駒井研司が聞く プロの自己管理術

第19回

ITのアンバサダーに選ばれる営業マン 堀江賢司さん(最終回)

駒井 研司 2014年2月24日
 

■「楽しい仕事だけする」と決めた

 東京でオフィスを持たずに、1人で営業活動をすると決めた堀江賢司さん。クラウドを活用し、次々と新規ビジネスを開拓してきた。

 --思い付いたことはどんどん行動に移すのですか

 「いいえ、僕は決断も行動も遅い方です。やりたいこと、思い付いたことは皆、頭の中にふわっとした状態で置いておく。そして、いろいろな条件がそろうまで待つ。昨年オープンした誰でもプロの印刷機を利用できる場所、Happy Printers原宿の構想も2年前くらいから持っていました。一緒にやってくれる人、最適な場所、公的な支援制度がたまたま、ぱっとそろい、今やるしかないと思って実現した。条件がそろえば障壁は少なかったので、4カ月くらいでオープンできました。『なんとなくふわっとしたものを重ねていき、濃くなったところをたどってきたら好きな場所に行けた』。ずっとこんな感覚です」

 --具体的な長期プランを着々とという考えとは対極ですね

 「夢に日付をつけたり、5カ年計画とか、そういうことは一切しません。
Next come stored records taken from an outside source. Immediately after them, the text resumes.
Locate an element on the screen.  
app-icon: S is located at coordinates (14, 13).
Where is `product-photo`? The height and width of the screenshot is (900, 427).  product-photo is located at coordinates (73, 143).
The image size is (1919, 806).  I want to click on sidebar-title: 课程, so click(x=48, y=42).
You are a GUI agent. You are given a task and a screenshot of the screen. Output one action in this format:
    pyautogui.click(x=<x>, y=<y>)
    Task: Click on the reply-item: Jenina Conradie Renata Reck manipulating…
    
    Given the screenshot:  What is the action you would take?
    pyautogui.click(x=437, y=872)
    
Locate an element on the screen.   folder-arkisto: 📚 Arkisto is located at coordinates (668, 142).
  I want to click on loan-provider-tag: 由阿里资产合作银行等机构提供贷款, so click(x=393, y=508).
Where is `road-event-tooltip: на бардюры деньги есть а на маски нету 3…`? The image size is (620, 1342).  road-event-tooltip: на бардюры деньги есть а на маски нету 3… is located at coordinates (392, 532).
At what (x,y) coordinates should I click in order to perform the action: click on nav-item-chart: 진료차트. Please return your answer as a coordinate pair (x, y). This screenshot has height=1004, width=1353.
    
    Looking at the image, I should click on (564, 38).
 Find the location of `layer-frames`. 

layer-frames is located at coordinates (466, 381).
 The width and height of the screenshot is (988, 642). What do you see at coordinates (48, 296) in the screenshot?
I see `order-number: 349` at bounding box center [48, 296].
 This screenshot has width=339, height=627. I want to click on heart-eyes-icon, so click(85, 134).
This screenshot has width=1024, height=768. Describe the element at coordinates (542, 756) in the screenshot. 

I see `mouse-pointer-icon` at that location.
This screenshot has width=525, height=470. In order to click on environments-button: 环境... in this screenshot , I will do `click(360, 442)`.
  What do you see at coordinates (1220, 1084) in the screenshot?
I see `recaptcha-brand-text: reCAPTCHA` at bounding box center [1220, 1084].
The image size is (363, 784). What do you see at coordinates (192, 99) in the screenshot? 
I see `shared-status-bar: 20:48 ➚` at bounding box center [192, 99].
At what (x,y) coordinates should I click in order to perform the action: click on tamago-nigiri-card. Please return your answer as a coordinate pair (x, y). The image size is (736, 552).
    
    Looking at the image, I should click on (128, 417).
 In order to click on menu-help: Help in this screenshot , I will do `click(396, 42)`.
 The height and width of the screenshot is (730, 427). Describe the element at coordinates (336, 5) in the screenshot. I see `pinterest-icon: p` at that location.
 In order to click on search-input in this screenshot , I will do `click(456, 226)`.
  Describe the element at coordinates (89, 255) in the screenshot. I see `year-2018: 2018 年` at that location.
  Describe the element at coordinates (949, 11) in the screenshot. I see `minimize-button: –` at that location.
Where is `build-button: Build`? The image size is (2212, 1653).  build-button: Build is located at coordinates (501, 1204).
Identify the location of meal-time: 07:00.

地図は持っていないし、持ちたくない。ただ、コンパスはある。『楽しい仕事しかしない』と決めているんです」


 --楽しい仕事とは?

 「未来につながる仕事です。普通にやっていてしんどいことに未来はない。それから、自分だけがうれしいのではなく、相手が喜んでくれることが大切。印刷は本当に楽しい仕事なんです。ものが出来上がり、お客さんに届けて、いい色ですねと喜んでもらえる。でも最近は価格競争ばかりになって、目先の仕事に追われてしまっている。本来は楽しいはずなのに、どんどんつまらなくなって世の中の景気のせいにしてしまう。そういうことは、止めた方がいいと思います」

                   ◇

 苦労のない仕事など存在しない。まして堀江さんは、厳しい価格競争のために資金繰りが悪化した家業に参加し、東京で1人、新規営業の開拓に取り組んできた。大変な苦労があっただろう。しかし、堀江さんは肩肘をはらず、いつもひょうひょうと、そしてゆったりと構え、さまざまなことを楽しんでいるように見える。最後に堀江さんに楽しむことの秘訣(ひけつ)を聞くと、「100のうち、5だけでも楽しむ」と教えてくれた。(駒井研司)

                   ◇

【プロフィル】堀江賢司 ほりえ・けんじ のぼりや横断幕を印刷・製造する堀江織物の東京ノマド営業所長。36歳。愛知県出身。エバーノートなどのアンバサダーに選ばれている。

2014年2月24日「フジサンケイビジネスアイ」掲載
 
 

プロフィール

株式会社ネオレックス
CEO 駒井研司

こまい・けんじ 自己管理のためのiPhoneアプリ「MyStats」(マイスタッツ)発案者。